■ **Task directions**
Copy out the text lines of the material below without changing them, and leave the pictures out.

■ **Available data**
☆ ☆ ☆ ☆ ☆
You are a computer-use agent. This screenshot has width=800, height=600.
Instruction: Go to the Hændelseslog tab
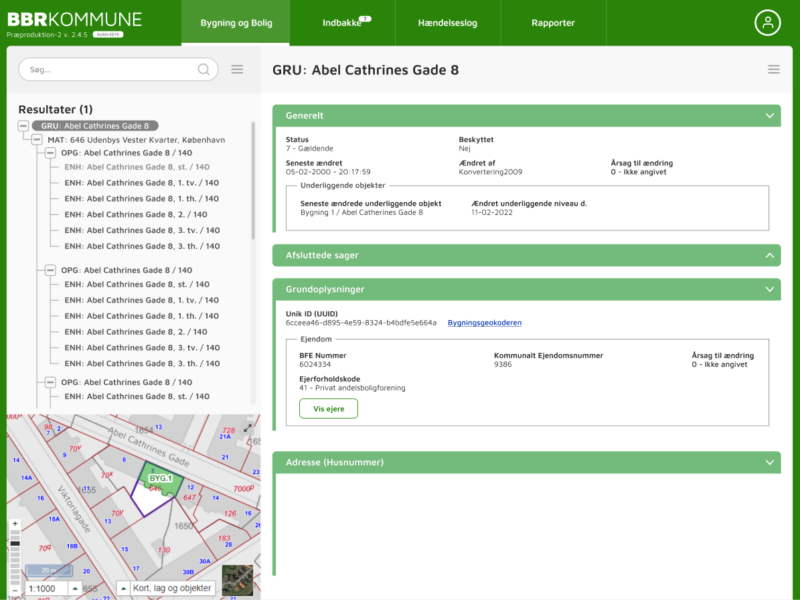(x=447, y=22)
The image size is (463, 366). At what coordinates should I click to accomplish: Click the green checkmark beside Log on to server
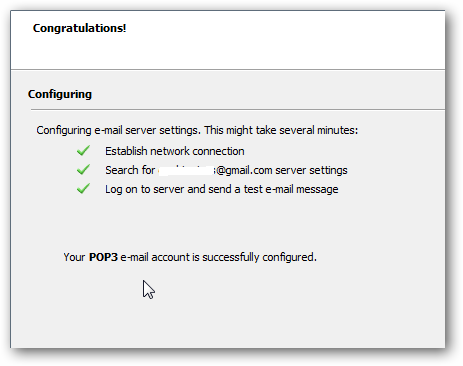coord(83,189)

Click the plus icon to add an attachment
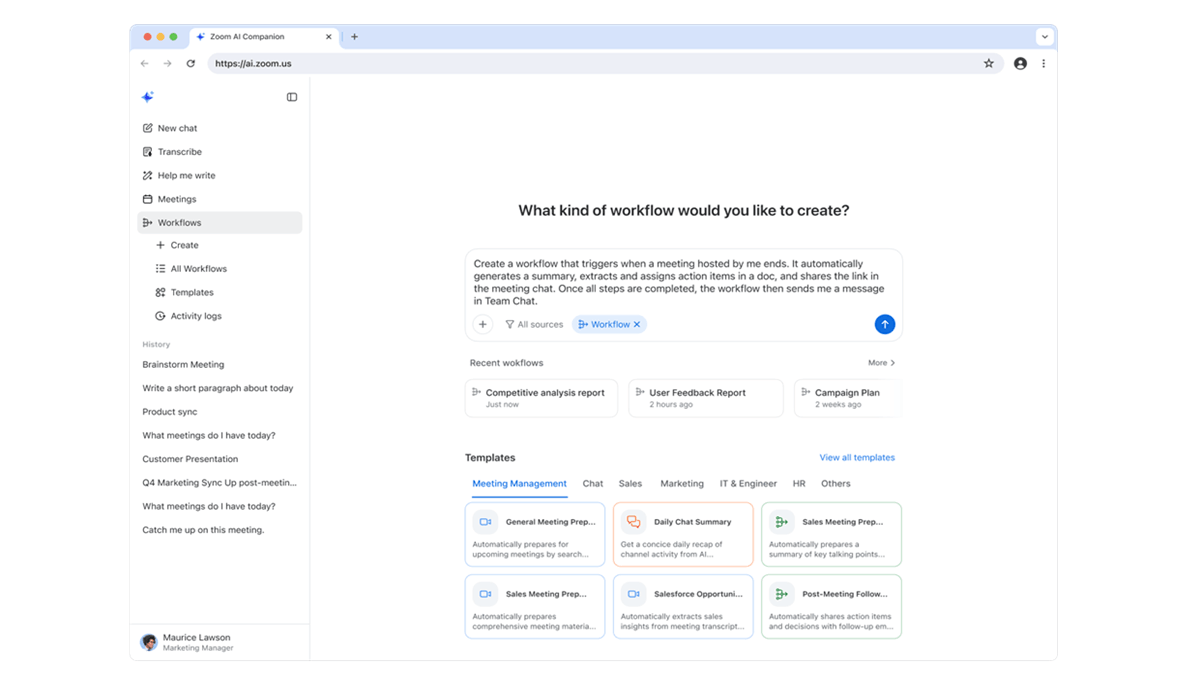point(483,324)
☆ ☆ ☆ ☆ ☆
■ **Full solution**
You are a computer-use agent. This screenshot has width=800, height=600.
Instruction: Go to the Hændelseslog tab
(x=447, y=22)
The image size is (463, 366). At what coordinates should I click to accomplish: Click the green checkmark beside Log on to server
coord(83,189)

Click the plus icon to add an attachment
point(483,324)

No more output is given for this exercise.